> Material shown:
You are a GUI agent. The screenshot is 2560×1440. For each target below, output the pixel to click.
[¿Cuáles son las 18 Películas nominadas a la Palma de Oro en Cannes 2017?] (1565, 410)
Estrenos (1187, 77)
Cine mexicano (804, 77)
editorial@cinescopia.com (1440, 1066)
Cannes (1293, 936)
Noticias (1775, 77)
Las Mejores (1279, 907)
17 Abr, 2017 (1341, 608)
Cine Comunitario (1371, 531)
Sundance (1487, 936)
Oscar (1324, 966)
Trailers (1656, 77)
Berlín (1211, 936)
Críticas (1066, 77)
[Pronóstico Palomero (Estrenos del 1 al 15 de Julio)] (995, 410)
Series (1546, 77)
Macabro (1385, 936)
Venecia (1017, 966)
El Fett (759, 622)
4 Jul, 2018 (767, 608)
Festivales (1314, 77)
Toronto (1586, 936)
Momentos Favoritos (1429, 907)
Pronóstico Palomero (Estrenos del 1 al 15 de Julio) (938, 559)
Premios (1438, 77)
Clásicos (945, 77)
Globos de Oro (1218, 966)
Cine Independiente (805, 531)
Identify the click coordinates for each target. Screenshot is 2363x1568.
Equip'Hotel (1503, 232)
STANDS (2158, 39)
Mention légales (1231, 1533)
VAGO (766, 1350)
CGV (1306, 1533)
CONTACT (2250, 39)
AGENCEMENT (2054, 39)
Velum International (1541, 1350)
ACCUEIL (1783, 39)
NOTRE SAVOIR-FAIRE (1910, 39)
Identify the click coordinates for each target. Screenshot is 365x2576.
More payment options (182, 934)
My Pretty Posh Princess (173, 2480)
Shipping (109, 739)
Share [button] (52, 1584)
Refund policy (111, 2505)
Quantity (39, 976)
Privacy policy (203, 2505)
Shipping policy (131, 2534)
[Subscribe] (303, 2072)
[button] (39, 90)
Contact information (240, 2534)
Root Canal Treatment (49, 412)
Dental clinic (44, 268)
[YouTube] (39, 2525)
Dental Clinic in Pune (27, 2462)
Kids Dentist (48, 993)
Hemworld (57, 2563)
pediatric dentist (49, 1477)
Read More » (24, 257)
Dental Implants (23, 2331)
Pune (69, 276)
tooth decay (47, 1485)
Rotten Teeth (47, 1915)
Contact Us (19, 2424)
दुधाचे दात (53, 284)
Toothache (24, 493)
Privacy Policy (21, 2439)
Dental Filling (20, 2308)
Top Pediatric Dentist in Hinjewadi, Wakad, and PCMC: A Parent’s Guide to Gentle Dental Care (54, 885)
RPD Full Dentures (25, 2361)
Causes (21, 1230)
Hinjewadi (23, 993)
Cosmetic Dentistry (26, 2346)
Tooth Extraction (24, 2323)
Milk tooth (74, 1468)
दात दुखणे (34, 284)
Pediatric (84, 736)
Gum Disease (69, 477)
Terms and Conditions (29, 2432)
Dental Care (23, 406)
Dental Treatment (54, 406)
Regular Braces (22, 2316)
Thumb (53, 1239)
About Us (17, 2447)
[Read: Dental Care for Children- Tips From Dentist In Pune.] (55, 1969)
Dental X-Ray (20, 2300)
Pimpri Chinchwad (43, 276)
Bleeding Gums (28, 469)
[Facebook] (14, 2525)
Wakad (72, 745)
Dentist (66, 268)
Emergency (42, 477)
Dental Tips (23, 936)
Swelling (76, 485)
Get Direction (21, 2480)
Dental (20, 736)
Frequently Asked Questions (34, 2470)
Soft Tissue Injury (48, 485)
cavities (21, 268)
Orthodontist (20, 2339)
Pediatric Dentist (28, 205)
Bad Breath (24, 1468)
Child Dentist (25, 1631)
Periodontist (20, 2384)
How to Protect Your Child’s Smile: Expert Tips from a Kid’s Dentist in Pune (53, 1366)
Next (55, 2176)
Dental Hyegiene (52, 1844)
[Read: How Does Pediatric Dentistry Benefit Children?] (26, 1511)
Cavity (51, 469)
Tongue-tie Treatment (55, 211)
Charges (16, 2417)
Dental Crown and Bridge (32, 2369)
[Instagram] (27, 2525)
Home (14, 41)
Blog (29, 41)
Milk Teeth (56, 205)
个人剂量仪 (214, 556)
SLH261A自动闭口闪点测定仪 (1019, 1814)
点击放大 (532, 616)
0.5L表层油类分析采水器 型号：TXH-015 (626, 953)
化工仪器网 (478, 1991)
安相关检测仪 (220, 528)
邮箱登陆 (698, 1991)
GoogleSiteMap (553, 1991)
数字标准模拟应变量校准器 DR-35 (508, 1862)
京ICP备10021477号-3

> Your instructions: Word for word, restate all of the records.

> Problem solution:
You are a GUI agent. The screenshot is 2560×1440. For each target below, output the pixel to click.
[¿Cuáles son las 18 Películas nominadas a la Palma de Oro en Cannes 2017?] (1565, 410)
Estrenos (1187, 77)
Cine mexicano (804, 77)
editorial@cinescopia.com (1440, 1066)
Cannes (1293, 936)
Noticias (1775, 77)
Las Mejores (1279, 907)
17 Abr, 2017 (1341, 608)
Cine Comunitario (1371, 531)
Sundance (1487, 936)
Oscar (1324, 966)
Trailers (1656, 77)
Berlín (1211, 936)
Críticas (1066, 77)
[Pronóstico Palomero (Estrenos del 1 al 15 de Julio)] (995, 410)
Series (1546, 77)
Macabro (1385, 936)
Venecia (1017, 966)
El Fett (759, 622)
4 Jul, 2018 (767, 608)
Festivales (1314, 77)
Toronto (1586, 936)
Momentos Favoritos (1429, 907)
Pronóstico Palomero (Estrenos del 1 al 15 de Julio) (938, 559)
Premios (1438, 77)
Clásicos (945, 77)
Globos de Oro (1218, 966)
Cine Independiente (805, 531)
Identify the click coordinates for each target. Screenshot is 2363x1568.
Equip'Hotel (1503, 232)
STANDS (2158, 39)
Mention légales (1231, 1533)
VAGO (766, 1350)
CGV (1306, 1533)
CONTACT (2250, 39)
AGENCEMENT (2054, 39)
Velum International (1541, 1350)
ACCUEIL (1783, 39)
NOTRE SAVOIR-FAIRE (1910, 39)
Identify the click coordinates for each target. Screenshot is 365x2576.
More payment options (182, 934)
My Pretty Posh Princess (173, 2480)
Shipping (109, 739)
Share [button] (52, 1584)
Refund policy (111, 2505)
Quantity (39, 976)
Privacy policy (203, 2505)
Shipping policy (131, 2534)
[Subscribe] (303, 2072)
[button] (39, 90)
Contact information (240, 2534)
Root Canal Treatment (49, 412)
Dental clinic (44, 268)
[YouTube] (39, 2525)
Dental Clinic in Pune (27, 2462)
Kids Dentist (48, 993)
Hemworld (57, 2563)
pediatric dentist (49, 1477)
Read More » (24, 257)
Dental Implants (23, 2331)
Pune (69, 276)
tooth decay (47, 1485)
Rotten Teeth (47, 1915)
Contact Us (19, 2424)
दुधाचे दात (53, 284)
Toothache (24, 493)
Privacy Policy (21, 2439)
Dental Filling (20, 2308)
Top Pediatric Dentist in Hinjewadi, Wakad, and PCMC: A Parent’s Guide to Gentle Dental Care (54, 885)
RPD Full Dentures (25, 2361)
Causes (21, 1230)
Hinjewadi (23, 993)
Cosmetic Dentistry (26, 2346)
Tooth Extraction (24, 2323)
Milk tooth (74, 1468)
दात दुखणे (34, 284)
Pediatric (84, 736)
Gum Disease (69, 477)
Terms and Conditions (29, 2432)
Dental Care (23, 406)
Dental Treatment (54, 406)
Regular Braces (22, 2316)
Thumb (53, 1239)
About Us (17, 2447)
[Read: Dental Care for Children- Tips From Dentist In Pune.] (55, 1969)
Dental X-Ray (20, 2300)
Pimpri Chinchwad (43, 276)
Bleeding Gums (28, 469)
[Facebook] (14, 2525)
Wakad (72, 745)
Dentist (66, 268)
Emergency (42, 477)
Dental Tips (23, 936)
Swelling (76, 485)
Get Direction (21, 2480)
Dental (20, 736)
Frequently Asked Questions (34, 2470)
Soft Tissue Injury (48, 485)
cavities (21, 268)
Orthodontist (20, 2339)
Pediatric Dentist (28, 205)
Bad Breath (24, 1468)
Child Dentist (25, 1631)
Periodontist (20, 2384)
How to Protect Your Child’s Smile: Expert Tips from a Kid’s Dentist in Pune (53, 1366)
Next (55, 2176)
Dental Hyegiene (52, 1844)
[Read: How Does Pediatric Dentistry Benefit Children?] (26, 1511)
Cavity (51, 469)
Tongue-tie Treatment (55, 211)
Charges (16, 2417)
Dental Crown and Bridge (32, 2369)
[Instagram] (27, 2525)
Home (14, 41)
Blog (29, 41)
Milk Teeth (56, 205)
个人剂量仪 (214, 556)
SLH261A自动闭口闪点测定仪 (1019, 1814)
点击放大 (532, 616)
0.5L表层油类分析采水器 型号：TXH-015 (626, 953)
化工仪器网 (478, 1991)
安相关检测仪 (220, 528)
邮箱登陆 (698, 1991)
GoogleSiteMap (553, 1991)
数字标准模拟应变量校准器 DR-35 (508, 1862)
京ICP备10021477号-3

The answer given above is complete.